* REQUIREMENTS
Could you render the text in the rows below as a JSON list of strings, one string per line and no blank lines, covering every row but leaving out the pictures?

* SUPPLIED RECORDS
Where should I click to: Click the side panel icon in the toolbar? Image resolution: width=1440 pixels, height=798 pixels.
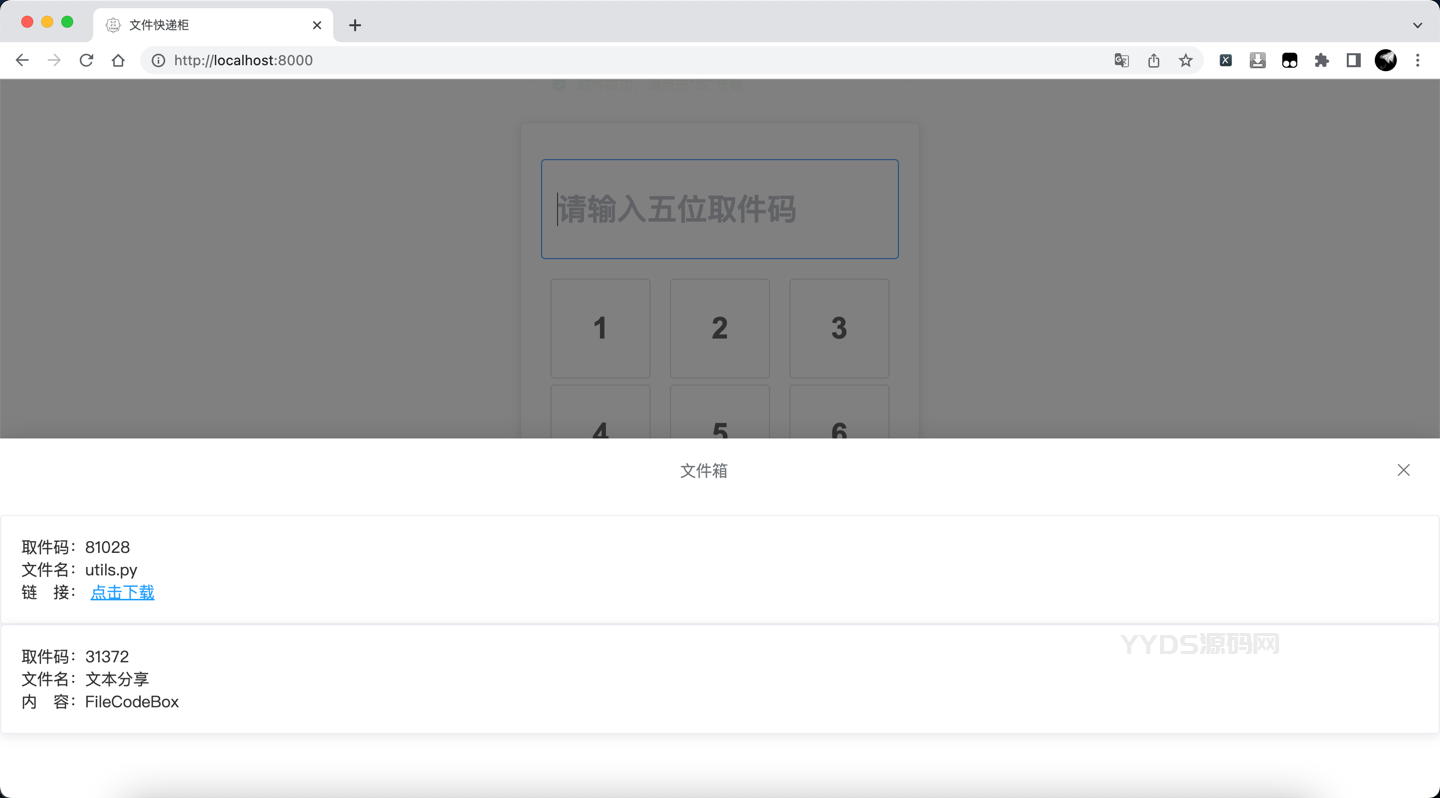[1353, 60]
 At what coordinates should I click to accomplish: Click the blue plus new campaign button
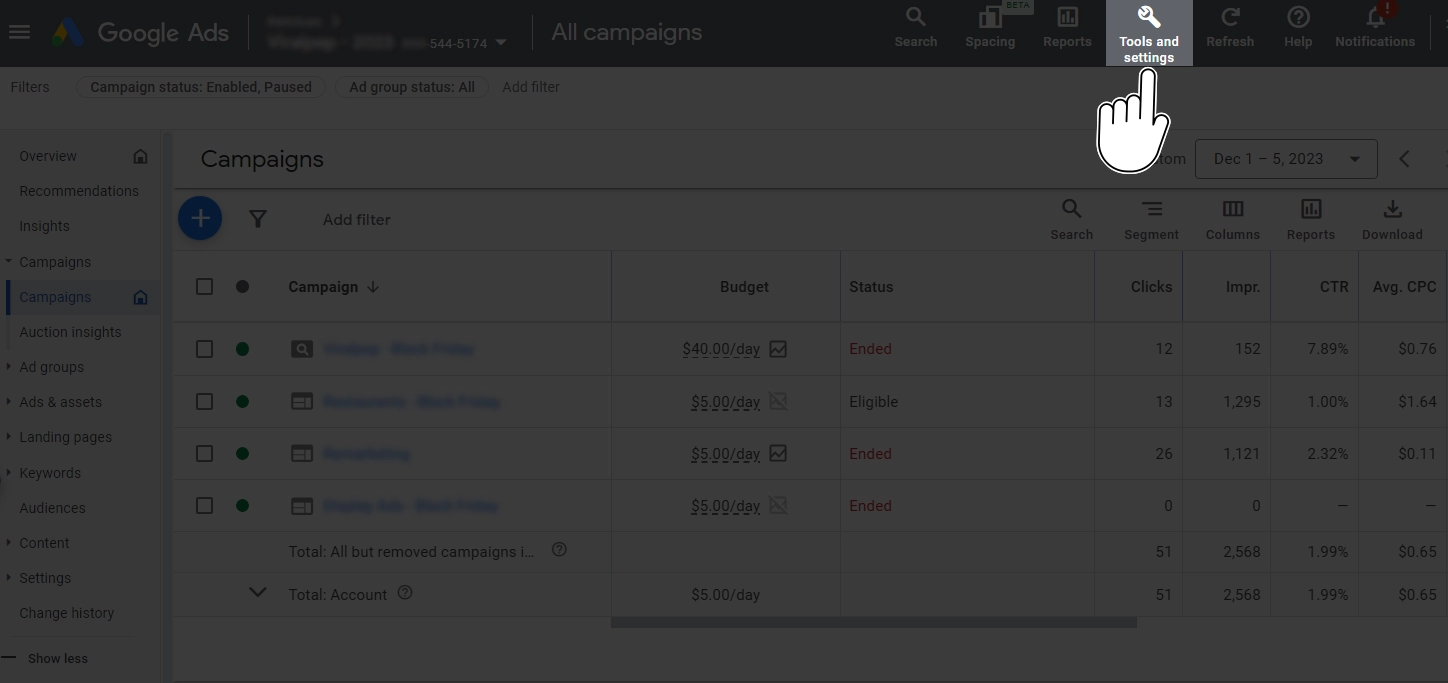(x=200, y=218)
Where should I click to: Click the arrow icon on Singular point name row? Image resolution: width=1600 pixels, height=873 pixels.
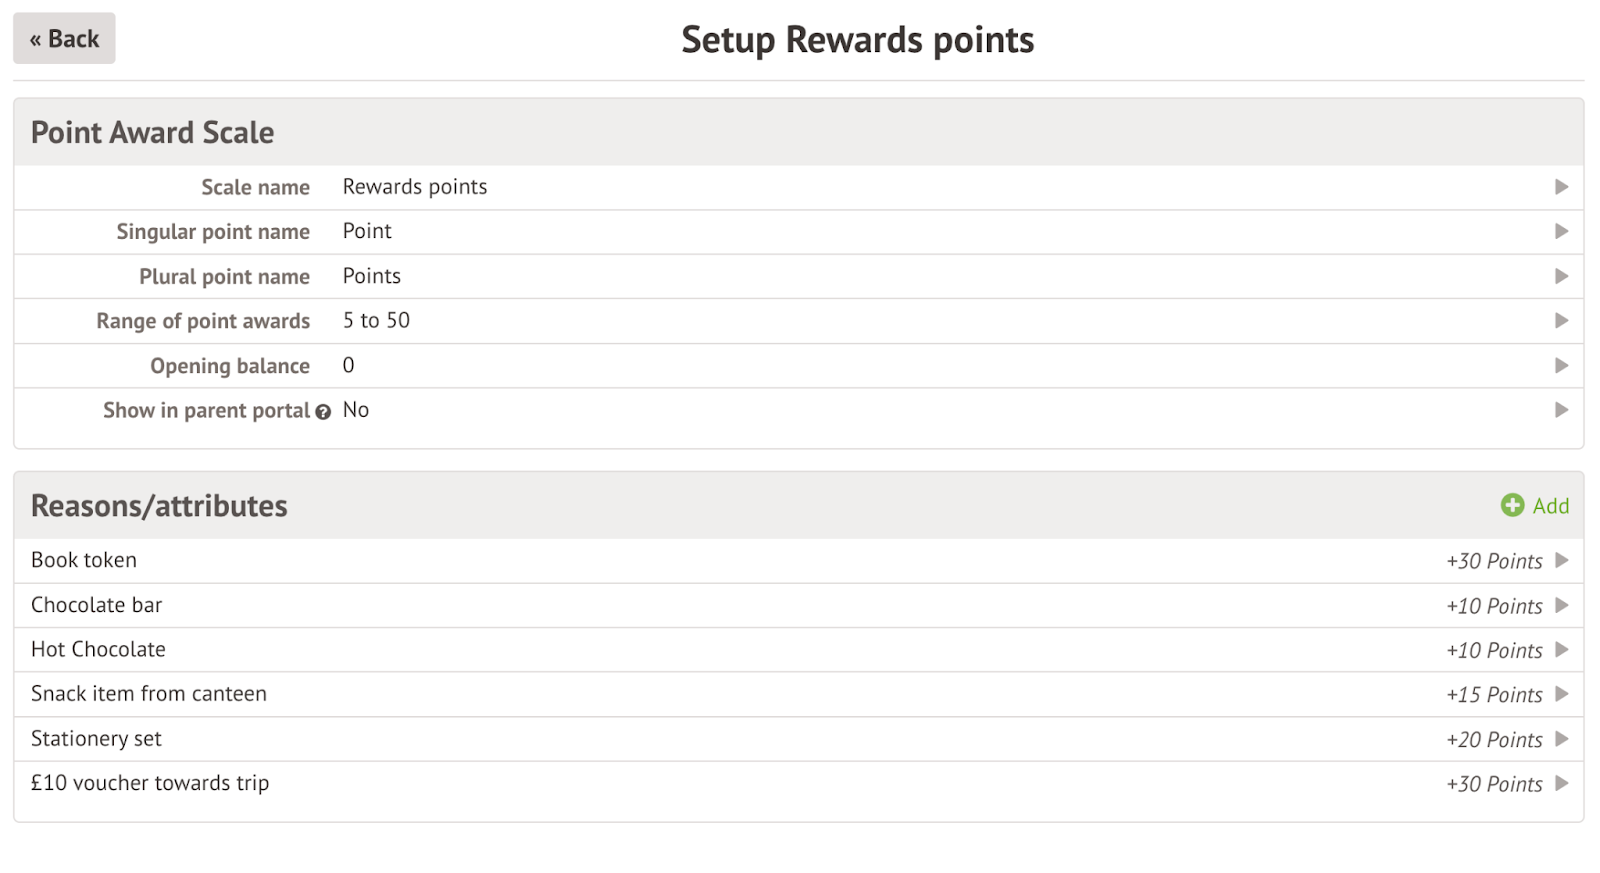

* RESPONSE TO THE TASK
[
  "Where should I click to: Click the side panel icon in the toolbar? Image resolution: width=1440 pixels, height=798 pixels.",
  "[1353, 60]",
  " At what coordinates should I click to accomplish: Click the blue plus new campaign button",
  "(x=200, y=218)",
  "Where should I click to: Click the arrow icon on Singular point name row? Image resolution: width=1600 pixels, height=873 pixels."
]